During those years and since, thousands of articles and hundreds of books have been written about the Dreyfus Affair. Now comes Hungarian Refugee Journalist Nicholas Halasz to prove that the story has lost none of its excitement when coolly researched and laid out in skillful narrative 60 years later...
...Dreyfus was a brilliant, studious artillery officer who ate, slept and dreamed the army. But in a French officers' club of those days, he had two marks against him: he was stiff, studious and humorless, and he was a Jew. He refused to be cowed by the anti-Semitism of the day, through sheer ability became the first Jewish officer to be appointed to the French general staff. Suddenly, on Oct. 15, 1894, he was ordered to report to the office of the chief of staff. There a Major du Paty de Clam dictated a letter filled with secrets...

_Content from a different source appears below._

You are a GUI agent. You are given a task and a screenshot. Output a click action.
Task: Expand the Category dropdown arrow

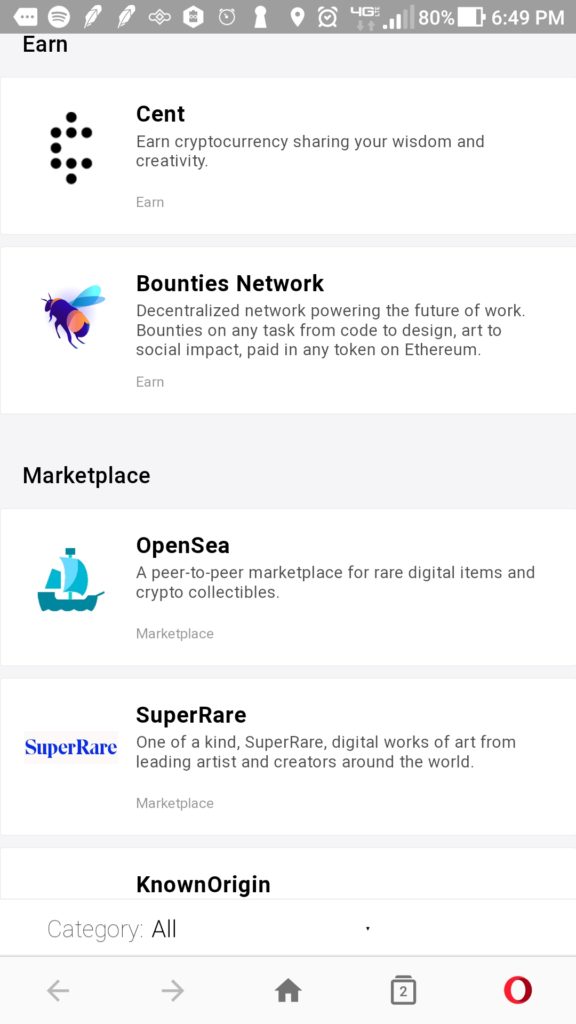point(368,929)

Strained Conscience. Treason there was, but the traitor was not Dreyfus. As a Jew, he made an excellent scapegoat. Even after the high command learned that the real traitor was Major Count Ferdinand Walsin-Esterhazy, decadent scion of the aristocratic Hungarian family, they tried to cover up their mistake and even let Esterhazy keep his rank and assignment. Dreyfus' conviction touched off a wave of anti-Semitism that made it dangerous for anyone to doubt his guilt. But one general-staff officer, Lieut. Colonel Marie-Georges Picquart, found the truth more than his conscience could stand, although he cordially...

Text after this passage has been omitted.